Big Hedge Funds Reach 8-Year High Share of Industry, According to Bank of America
By Nell Mackenzie
LONDON – A recent report from Bank of America has revealed that the largest hedge funds now control approximately 75% of the industry. Multi-strategy firms are particularly dominant, having captured a substantial portion of the market.
Hedge funds managing over $5 billion have increased their industry share to 73% by the end of the second quarter of 2024, up from 65% in 2018. This growth has come at the expense of mid-sized firms, which are defined as those with assets between $1 billion and $5 billion; the share of industry capital held by these firms has decreased by 6% during the same period.

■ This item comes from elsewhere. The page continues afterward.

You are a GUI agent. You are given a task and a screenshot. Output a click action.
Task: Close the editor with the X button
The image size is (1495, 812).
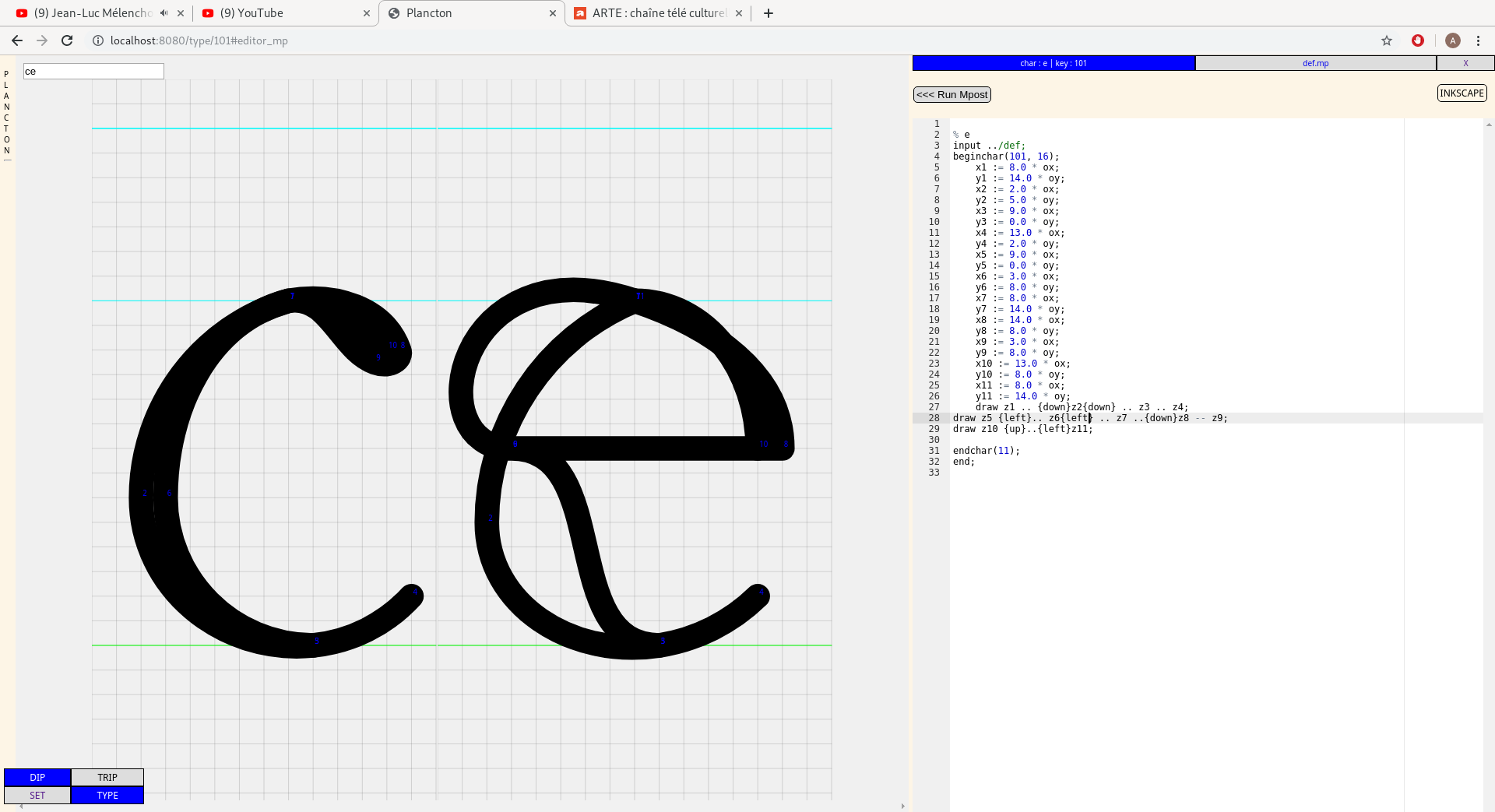(1465, 63)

The report, based on a survey of 160 hedge fund investors managing around $680 billion—including pensions, family offices, sovereign wealth funds, and fund of hedge funds—indicates that multi-strategy firms serve as a significant driving force behind this trend.
Nearly half of the surveyed investors expressed intentions to increase their allocations to hedge funds, as well as the number of hedge funds in their investment portfolios. Conversely, around 6% of respondents indicated plans to withdraw funds from the sector, primarily opting for alternative investment classes like private equity or private credit.

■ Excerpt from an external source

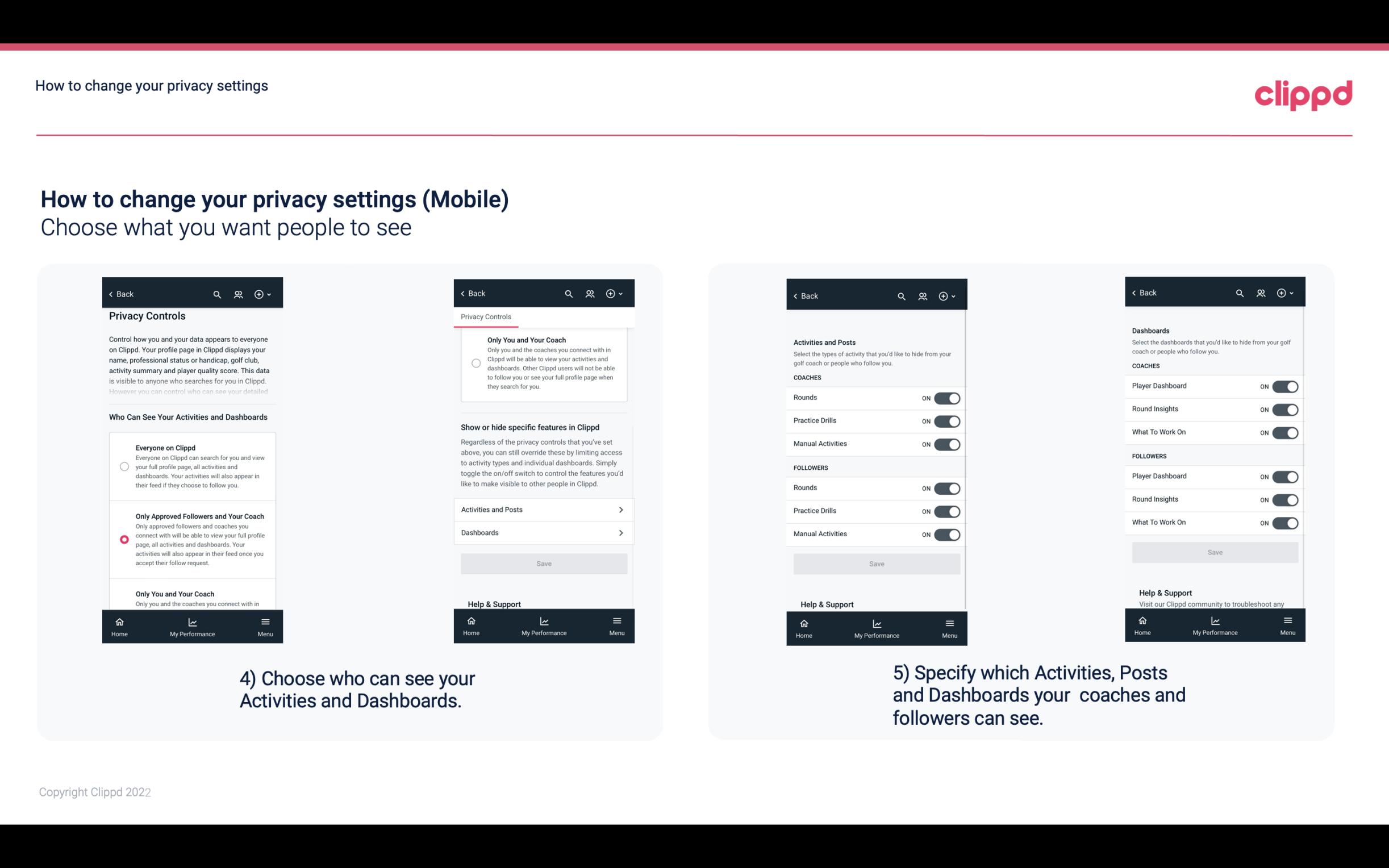Tap the Search icon in top bar
The image size is (1389, 868).
coord(217,294)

The survey also revealed that larger investors are more likely to have definitive plans for exiting the market, either fully or partially. Additionally, 40% of those surveyed stated that their hedge funds would need to achieve performance beyond a specific threshold—referred to as a hurdle rate—before management fees are applied.
These hurdle rates may include benchmarks such as the risk-free rate, an established price, or equity indices. Investor concerns highlighted in the survey encompassed issues such as hedge funds concentrating on the same trades, insufficient downside protection, and various geopolitical risks.